§ SELECTED EXCERPT
-.-.-

Perhaps the most critical issue raised by the feasibility analysis is the assumption of underlying demand. The business case seems to have little discussion of demand factors that may be specific to the trans-Tasman aviation market, such as the market's ability to sustain more airlines or the extent to which there is additional unmet demand for air travel. As discussed earlier, anecdotal evidence from Air New Zealand suggests that while the introduction of their low cost Express Class fares for domestic and trans-Tasman routes resulted in an approximate 40% increase in passenger traffic, demand is probably close to saturation point and existing competition on the trans-Tasman route has pushed price close to as low as it can go.

No real link is made between the drivers of demand and the estimated passenger numbers. However, we accept that forecasting demand for a yet to be established airport is exceedingly difficult and subject to many variables that would be difficult to account for. At face value, given the growth of population in the North West and the convenience of Whenuapai to this population base, the recognition that demand is largely determined by price, and the fact that attracting one airline to Whenuapai is likely to require other airlines to compete on the same route, there appears to be a potential to exploit existing and untapped demand. Moreover, given the willingness of Infratil to invest in at least testing the commercial feasibility of an airport at Whenuapai, initially through the RMA process and then through a period of joint use, we do not feel we are in a position to reject the assumptions of the business case.

However, even if demand can be captured or created by Whenuapai, the business case does not seem to account for any potential competition response from AIAL. AIAL have noted in discussions with us that they are already looking at expanding their range of services. This would presumably make it cheaper for budget airlines to operate out of AIAL than more traditional airlines and would directly seek to attract the airlines and passengers that Whenuapai would target.

-.-.-

§ ROWS
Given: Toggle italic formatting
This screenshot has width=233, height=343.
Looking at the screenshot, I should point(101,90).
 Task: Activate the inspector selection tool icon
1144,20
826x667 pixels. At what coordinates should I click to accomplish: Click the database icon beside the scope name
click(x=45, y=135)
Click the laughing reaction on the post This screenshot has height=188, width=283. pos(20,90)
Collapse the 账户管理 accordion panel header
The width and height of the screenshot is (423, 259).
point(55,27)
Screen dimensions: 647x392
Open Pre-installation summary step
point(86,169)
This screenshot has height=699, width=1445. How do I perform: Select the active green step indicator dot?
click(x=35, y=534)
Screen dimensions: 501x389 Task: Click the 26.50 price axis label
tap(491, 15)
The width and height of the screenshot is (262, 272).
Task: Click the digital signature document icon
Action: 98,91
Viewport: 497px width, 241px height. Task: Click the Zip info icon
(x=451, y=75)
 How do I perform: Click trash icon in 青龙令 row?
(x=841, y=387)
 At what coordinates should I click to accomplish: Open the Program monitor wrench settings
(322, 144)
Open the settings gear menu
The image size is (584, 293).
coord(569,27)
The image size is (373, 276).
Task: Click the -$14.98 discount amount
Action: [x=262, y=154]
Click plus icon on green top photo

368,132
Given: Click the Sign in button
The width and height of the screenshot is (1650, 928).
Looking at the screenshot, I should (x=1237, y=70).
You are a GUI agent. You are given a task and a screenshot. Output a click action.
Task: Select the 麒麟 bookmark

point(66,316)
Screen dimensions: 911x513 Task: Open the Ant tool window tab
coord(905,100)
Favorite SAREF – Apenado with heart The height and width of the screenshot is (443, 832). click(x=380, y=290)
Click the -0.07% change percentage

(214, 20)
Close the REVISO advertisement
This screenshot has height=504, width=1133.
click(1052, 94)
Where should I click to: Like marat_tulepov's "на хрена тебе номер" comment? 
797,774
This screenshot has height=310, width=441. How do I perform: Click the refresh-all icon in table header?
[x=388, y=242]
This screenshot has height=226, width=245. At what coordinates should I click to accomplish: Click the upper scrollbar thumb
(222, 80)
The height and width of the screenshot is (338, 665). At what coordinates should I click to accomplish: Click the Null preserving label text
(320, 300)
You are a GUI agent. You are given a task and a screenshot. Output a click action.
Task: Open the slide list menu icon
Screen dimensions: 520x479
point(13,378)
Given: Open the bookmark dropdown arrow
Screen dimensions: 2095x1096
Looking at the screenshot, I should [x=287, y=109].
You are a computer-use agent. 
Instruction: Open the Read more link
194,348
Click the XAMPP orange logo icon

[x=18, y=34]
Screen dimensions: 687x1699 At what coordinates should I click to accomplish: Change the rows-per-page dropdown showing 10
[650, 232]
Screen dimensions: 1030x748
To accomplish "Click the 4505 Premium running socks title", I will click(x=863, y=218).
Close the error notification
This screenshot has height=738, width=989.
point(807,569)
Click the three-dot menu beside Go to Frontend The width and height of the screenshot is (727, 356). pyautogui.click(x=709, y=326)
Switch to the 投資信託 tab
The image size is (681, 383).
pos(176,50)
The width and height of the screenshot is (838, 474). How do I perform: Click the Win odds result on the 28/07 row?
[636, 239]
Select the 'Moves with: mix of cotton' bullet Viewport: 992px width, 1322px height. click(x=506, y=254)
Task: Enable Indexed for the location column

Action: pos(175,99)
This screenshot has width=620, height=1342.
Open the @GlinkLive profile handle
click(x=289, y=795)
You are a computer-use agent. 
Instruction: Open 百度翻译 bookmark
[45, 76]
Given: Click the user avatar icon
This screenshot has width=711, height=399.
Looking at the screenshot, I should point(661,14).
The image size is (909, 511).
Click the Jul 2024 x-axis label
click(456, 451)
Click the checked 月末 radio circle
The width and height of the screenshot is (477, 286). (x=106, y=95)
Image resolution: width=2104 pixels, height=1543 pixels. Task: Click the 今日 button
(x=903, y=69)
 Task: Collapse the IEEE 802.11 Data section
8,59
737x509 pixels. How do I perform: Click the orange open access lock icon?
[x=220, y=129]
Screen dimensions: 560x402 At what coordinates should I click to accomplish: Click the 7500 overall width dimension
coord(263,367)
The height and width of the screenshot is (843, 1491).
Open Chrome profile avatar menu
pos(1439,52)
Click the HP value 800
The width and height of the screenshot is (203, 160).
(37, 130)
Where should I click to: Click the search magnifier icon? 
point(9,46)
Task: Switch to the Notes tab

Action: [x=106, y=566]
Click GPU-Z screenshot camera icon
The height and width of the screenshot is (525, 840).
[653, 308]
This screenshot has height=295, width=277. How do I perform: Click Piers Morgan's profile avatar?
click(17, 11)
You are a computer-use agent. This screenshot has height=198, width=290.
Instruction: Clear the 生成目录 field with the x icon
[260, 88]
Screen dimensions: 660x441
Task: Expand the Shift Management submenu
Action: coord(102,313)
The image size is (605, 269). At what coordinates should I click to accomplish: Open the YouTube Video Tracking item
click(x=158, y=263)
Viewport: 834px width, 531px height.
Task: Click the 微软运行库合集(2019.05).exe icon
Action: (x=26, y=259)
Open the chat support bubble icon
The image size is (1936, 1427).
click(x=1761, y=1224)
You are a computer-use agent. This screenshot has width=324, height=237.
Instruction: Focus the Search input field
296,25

-.-.-

§ EXERCISE
In the excerpt on the proposed Whenuapai airport, what approximate increase in passenger traffic followed Air New Zealand's introduction of its low cost Express Class fares?

§ RESULT FOR THIS EXERCISE
An approximate 40% increase.